Date of Award

2017

Document Type

Open Access Dissertation

Degree Name

Doctor of Philosophy in Rhetoric, Theory and Culture (PhD)

Administrative Home Department

Department of Humanities

Advisor 1

Stefka Hristova

Committee Member 1

Ann Brady

Committee Member 2

Marika Seigel

Committee Member 3

Megan Frost

Committee Member 4

Steve Walton

Abstract

This dissertation explores some of the scientific, technical and cultural history of human skin measurement and diagnostics. Through a significant collection of primary texts and case studies, I track the changing technologies and methods used to measure skin, as well as the scientific and sociotechnical applications. I then map these histories onto some of the diverse understandings of the human body, physics, biology, natural philosophy and language that underpinned the scientific enterprise of skin measurement.

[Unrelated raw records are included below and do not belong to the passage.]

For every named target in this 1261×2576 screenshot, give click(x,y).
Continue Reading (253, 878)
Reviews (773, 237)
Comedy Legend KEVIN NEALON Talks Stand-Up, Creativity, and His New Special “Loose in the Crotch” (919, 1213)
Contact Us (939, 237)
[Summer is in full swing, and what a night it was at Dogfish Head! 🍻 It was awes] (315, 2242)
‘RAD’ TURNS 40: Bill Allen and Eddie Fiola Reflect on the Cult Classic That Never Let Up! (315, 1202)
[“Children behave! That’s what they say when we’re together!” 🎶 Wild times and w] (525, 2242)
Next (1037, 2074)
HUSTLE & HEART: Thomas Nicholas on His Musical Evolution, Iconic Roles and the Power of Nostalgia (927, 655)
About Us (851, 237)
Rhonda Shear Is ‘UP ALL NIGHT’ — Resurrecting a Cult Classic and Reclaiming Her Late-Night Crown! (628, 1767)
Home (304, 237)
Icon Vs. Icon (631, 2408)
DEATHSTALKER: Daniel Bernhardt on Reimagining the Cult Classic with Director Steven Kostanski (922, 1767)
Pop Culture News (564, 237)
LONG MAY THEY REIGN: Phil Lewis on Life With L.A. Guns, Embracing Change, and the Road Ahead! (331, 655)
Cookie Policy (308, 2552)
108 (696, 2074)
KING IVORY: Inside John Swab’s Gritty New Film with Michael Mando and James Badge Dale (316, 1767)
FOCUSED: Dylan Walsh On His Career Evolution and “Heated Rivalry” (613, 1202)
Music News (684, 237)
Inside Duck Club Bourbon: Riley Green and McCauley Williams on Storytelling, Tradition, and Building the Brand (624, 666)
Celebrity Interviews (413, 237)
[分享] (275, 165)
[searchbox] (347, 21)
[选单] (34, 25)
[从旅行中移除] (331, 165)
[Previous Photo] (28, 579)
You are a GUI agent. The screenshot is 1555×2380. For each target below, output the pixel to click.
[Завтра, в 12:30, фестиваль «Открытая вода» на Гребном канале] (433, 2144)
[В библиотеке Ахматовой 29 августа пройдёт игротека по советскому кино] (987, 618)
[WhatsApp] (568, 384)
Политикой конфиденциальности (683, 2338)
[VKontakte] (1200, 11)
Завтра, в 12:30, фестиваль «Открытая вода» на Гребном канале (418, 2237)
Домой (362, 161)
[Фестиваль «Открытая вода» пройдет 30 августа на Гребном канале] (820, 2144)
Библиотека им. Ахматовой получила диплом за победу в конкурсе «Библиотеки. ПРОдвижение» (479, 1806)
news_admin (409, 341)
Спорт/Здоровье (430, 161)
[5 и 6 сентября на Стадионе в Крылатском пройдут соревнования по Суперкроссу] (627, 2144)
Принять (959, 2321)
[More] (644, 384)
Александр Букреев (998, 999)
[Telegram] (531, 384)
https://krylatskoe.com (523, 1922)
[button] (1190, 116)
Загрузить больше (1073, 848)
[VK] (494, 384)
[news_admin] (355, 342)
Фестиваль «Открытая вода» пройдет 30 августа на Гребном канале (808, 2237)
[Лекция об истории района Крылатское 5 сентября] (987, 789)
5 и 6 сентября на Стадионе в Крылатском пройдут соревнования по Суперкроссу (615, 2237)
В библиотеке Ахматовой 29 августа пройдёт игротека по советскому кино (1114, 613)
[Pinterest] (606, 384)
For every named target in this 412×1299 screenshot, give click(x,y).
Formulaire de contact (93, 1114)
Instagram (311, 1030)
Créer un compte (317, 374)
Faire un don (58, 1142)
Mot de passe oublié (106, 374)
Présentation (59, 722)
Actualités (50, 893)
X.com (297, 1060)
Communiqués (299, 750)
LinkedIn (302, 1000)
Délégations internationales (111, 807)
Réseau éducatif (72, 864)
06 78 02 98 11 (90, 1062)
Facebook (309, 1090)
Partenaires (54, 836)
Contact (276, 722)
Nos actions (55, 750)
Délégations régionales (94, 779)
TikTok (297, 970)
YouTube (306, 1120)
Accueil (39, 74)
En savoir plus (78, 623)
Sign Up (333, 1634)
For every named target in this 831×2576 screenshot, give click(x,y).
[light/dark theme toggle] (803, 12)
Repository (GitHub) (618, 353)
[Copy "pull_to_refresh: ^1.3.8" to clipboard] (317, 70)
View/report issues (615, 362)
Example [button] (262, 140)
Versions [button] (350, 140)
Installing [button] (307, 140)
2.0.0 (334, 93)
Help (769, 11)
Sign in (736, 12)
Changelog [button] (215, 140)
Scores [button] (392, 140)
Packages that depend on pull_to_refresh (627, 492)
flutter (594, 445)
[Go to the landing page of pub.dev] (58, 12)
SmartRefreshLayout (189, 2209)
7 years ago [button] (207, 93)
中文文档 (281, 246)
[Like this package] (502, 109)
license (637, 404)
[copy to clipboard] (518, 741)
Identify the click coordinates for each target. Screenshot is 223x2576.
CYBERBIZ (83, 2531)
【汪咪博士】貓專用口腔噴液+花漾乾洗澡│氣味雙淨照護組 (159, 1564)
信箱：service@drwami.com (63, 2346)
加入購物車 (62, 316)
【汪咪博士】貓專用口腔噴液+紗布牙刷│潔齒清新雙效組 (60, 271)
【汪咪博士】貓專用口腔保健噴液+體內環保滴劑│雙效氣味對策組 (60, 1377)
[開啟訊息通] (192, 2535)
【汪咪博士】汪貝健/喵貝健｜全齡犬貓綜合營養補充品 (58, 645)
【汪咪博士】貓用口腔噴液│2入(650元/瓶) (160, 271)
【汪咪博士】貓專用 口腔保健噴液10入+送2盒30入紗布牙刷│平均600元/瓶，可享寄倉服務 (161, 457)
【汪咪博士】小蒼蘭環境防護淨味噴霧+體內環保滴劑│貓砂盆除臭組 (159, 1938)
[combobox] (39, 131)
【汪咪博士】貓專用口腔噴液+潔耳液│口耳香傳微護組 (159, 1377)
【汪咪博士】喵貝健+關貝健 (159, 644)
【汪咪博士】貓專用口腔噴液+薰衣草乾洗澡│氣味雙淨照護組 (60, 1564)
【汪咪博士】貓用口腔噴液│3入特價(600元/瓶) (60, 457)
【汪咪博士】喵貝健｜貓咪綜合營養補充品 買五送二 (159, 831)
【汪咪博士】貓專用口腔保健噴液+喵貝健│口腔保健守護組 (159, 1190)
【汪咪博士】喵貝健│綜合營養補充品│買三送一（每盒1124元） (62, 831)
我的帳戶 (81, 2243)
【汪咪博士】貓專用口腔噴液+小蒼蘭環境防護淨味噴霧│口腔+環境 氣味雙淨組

The main argument of my thesis demonstrates how these diverse histories of science historically and theoretically inform the succeeding methods and applications for skin measurement from early Greek medicine, to beginnings of Anthropology as scientific discipline, to the emergence of scientific racism, to the age of digital imaging analysis, remote sensing, algorithms, massive databases and biometric technologies; further, these new digital applications go beyond just health diagnostics and are creating new technical categorizations of human skin divorced from the established ethical mechanisms of modern science. Based on this research, I inquire how communication practices within the scientific enterprise address the ethical and historical implications for a growing set of digital biometric applications with industrial, military, sociopolitical and public functions.